I probably won’t finish this assignment until right before we meet tomorrow at 2pm. Gah!!!  So, I’ll just discuss briefly with you some discourses swimming through mi brains.

Yesterday, I read an interview with Francis Ford Coppola that Baby Dewds e-mailed my way a week ago.

Francis Ford Copolla is, in my opinion and every award ceremony’s on earth, a creative mastermind.  His films make up an important part of why my favorite Cinematic Period takes place during the 60’s & 70’s — The New Hollywood Era. The New Hollywood Era — When the studio system fell to its knees and turned all its creative power over to inventive daring outsiders, like Coppola, for them to craft artistic quality films, which reflected society back to itself — in order to close the growing divide between audience and box office.

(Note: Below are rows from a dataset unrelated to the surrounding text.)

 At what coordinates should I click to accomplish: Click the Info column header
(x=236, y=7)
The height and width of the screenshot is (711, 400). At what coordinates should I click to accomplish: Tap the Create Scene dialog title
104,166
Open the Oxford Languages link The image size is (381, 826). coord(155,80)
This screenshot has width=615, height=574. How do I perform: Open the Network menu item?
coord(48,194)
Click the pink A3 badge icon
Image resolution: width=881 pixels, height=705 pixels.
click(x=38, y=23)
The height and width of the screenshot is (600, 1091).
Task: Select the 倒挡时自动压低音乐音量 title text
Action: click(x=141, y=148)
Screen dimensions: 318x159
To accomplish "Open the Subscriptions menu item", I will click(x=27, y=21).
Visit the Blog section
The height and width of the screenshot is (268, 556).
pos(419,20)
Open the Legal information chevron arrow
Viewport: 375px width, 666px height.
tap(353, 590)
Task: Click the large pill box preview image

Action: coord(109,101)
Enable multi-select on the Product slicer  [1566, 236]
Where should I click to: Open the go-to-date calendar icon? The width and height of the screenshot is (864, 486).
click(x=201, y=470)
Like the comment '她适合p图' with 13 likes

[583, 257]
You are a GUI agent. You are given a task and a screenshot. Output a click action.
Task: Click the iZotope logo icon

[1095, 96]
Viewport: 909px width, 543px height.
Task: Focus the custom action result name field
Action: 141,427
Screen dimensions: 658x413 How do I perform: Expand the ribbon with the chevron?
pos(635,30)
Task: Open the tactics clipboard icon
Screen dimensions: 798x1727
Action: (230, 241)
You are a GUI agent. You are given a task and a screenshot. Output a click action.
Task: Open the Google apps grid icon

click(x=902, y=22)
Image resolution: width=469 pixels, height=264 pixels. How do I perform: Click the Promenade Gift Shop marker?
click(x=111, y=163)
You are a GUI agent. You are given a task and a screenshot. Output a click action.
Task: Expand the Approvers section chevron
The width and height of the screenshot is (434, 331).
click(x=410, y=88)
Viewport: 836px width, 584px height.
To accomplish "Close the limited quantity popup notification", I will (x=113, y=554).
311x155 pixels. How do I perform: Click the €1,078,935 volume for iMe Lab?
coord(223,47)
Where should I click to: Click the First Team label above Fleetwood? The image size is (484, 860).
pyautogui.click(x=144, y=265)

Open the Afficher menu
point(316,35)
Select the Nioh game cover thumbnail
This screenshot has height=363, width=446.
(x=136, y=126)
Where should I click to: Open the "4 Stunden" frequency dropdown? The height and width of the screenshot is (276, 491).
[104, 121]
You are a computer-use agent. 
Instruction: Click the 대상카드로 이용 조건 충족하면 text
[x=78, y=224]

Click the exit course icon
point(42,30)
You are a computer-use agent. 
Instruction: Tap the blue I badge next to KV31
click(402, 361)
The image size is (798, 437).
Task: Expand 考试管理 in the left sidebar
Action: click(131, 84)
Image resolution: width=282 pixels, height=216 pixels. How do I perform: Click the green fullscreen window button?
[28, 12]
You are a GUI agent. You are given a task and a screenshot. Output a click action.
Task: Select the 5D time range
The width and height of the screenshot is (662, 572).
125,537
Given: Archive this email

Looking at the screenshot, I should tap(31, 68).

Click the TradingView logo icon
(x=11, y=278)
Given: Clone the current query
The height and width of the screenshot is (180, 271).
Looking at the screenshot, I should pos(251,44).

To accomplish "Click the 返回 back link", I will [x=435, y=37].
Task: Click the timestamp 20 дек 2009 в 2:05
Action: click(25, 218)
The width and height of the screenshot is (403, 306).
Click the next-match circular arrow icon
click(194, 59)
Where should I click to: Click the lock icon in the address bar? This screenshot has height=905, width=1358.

Yes, Francis Ford Coppola’s direction of the first 2 Godfathers, Apocalypse Now, The Outsiders, Peggy Sue Got Married, Dracula, Jack and all the AMAZING films he produced and executive produced plus the exposing documentary Hearts of Darkness — makes him THA’ Jam.

When I read this article, I realized, yet again, how much I loved and respected Coppola as a filmmaker/artist and family man.  Who wouldn’t with quotes like these:

I just finished a film a few days ago, and I came home and said I learned so much today. So if I can come home from working on a little film after doing it for 45 years and say, “I learned so much today,” that shows something about the cinema.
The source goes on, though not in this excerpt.